== SOURCE DOCUMENT

The berberine content in Oregon-Grape is believed to possess a wide spectrum of antifungal and antibacterial activity and has been used to stop diarrhea caused by toxic pathogens, such as bacterial dysentery.  Some studies also claimed that its antibacterial activity has countered such important germs as E.coli   and N. meningitides, among others.  Berberine and other alkaloids have also been shown to kill a wide range of microbes and have been effective in human studies for speeding recovery from giardia, a parasite causing contagious diarrhea and cholera.

Used internally and externally, Oregon-Grape Root has been found to be very effective for reducing and preventing psoriatic lesions.  With its blood cleansing and antibacterial qualities, it has been found to be helpful in treating various skin problems, such as acne, boils, rashes and eczema.

Oregon-Grape Root is said to regulate the digestive system.  It is a bitter that is thought to stimulate and improve the function of the digestive organs, increasing hydrochloric acid in the stomach and digestive secretions that aid assimilation of foods.  It is said to smooth mucous membranes and alleviate digestive complaints, including nausea and gastritis.  Some studies claim that its use helps to remove obstructions in the intestinal tract and stimulate sluggish bowels.  Herbalists sometimes use Oregon-Grape as an overall tonic to benefit delicate and convalescing people.

Berberine (found in Oregon-Grape, Barberry, Goldenseal, and the roots and bark of a number of plants) is now the focus of attention for use in diabetic care.  In a report from Medical News Today (Diabetes News/August, 2006), a collaboration of Chinese, Korean and Australian scientists at Sydney's Garvan Institute revealed that berberine could be a valuable new treatment for this disease, giving scientific backing for its glucose lowering effects that were documented in Chinese literature and long used in Traditional Chinese Medicine (TCM).  Garvan scientist, Dr. Jiming Ye claimed that in lab tests, the berberine activates an enzyme in the muscle and liver that is involved in improving sensitivity of the tissue to insulin, which, in turn, helps lower blood sugar levels.  Moreover, the berberine might help to reduce body weight.  Professor James, the head of Garvan's Diabetes and Obesity Research Program added that despite berberine's widespread use in Traditional Chinese Medicine, it would have to be evaluated following the defined clinical trials process.

Studies in China have shown that an alkaloid in Oregon-Grape Root, called berbamine, can help to protect bone marrow and promote recovery after chemotherapy and radiation therapy.

Contraindications:
Berberine-containing plants (Barberry, Oregon-Grape, Goldenseal, etc.) should not be used by pregnant or nursing women. Those who suffer from hyperthyroid conditions should not take Oregon Grape Root Herbal Supplement, and diabetics should use Oregon-Grape Root only under the supervision of a physician.  There is some evidence that berberine may interfere with the efficacy of tetracycline medications.  High doses (many times the recommended amount) may cause vomiting, lowered blood pressure and lowered heart rate, lethargy, nosebleed, skin, eye and kidney irritation.  Do not take Oregon-Grape Root if you have chronic diarrhea, a duodenal ulcer or excessive stomach acid, as it could make these conditions worse.  Oregon- Grape root is not recommended for prolonged use.

====
== DATA EXCERPT

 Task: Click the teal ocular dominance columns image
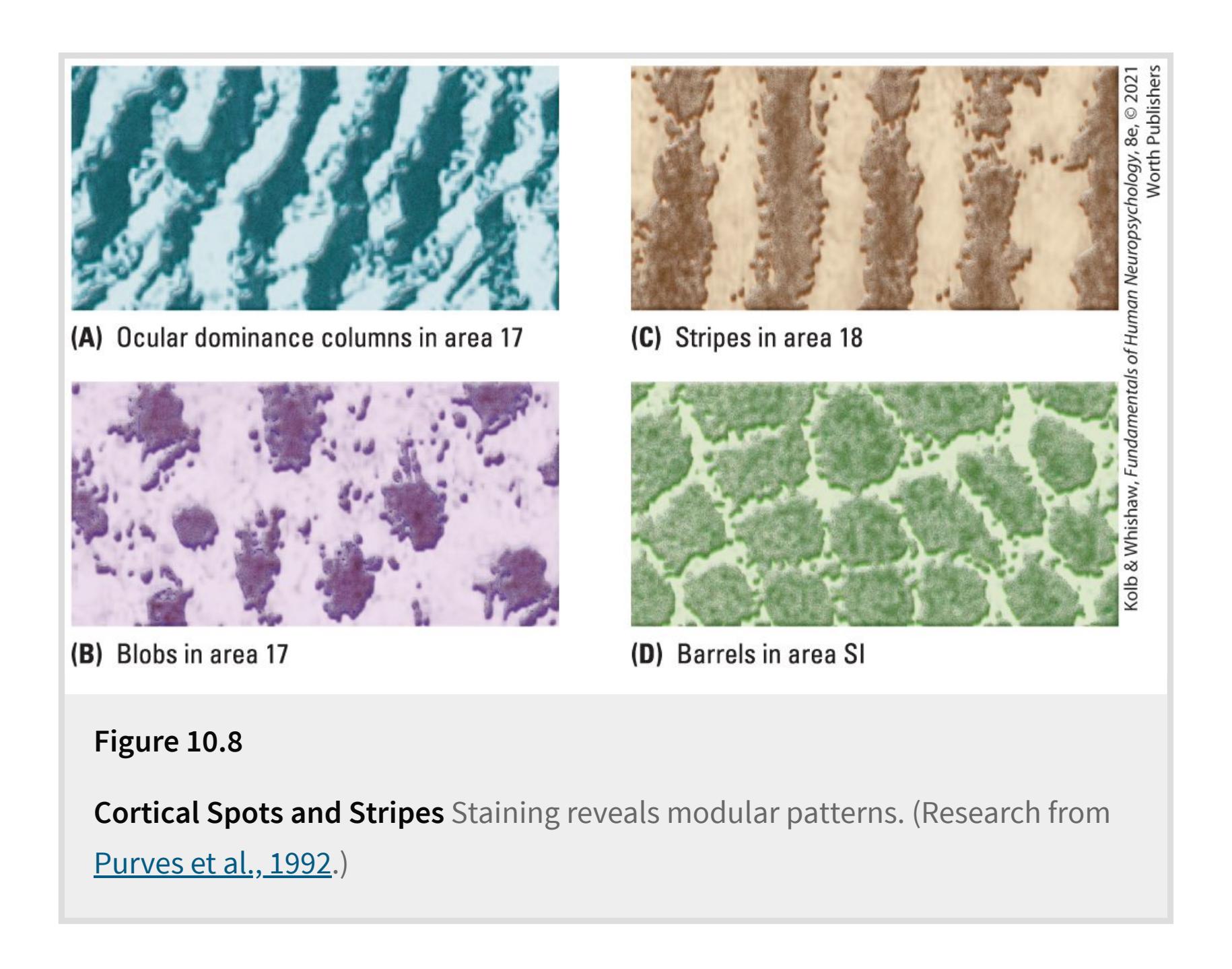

====

| TASK REQUIREMENTS |
1 - According to the Oregon-Grape Root text, how does berberine help lower blood sugar in the lab tests that Dr. Jiming Ye describes?
2 - Transcribe the stretch of the Oregon-Grape Root text from "The berberine content" through "diarrhea and cholera.".
3 - The Oregon-Grape Root text credits the plant's blood cleansing and antibacterial qualities with helping to treat various skin problems. List every skin problem it names as an example in that sentence.

| OUTPUTS FOR THE TASKS |
1 - Berberine activates an enzyme in the muscle and liver that improves the tissue's sensitivity to insulin. That improved sensitivity, in turn, helps lower blood sugar levels.

2 -
The berberine content in Oregon-Grape is believed to possess a wide spectrum of antifungal and antibacterial activity and has been used to stop diarrhea caused by toxic pathogens, such as bacterial dysentery.  Some studies also claimed that its antibacterial activity has countered such important germs as E.coli   and N. meningitides, among others.  Berberine and other alkaloids have also been shown to kill a wide range of microbes and have been effective in human studies for speeding recovery from giardia, a parasite causing contagious diarrhea and cholera.

3 -
- Acne
- Boils
- Rashes
- Eczema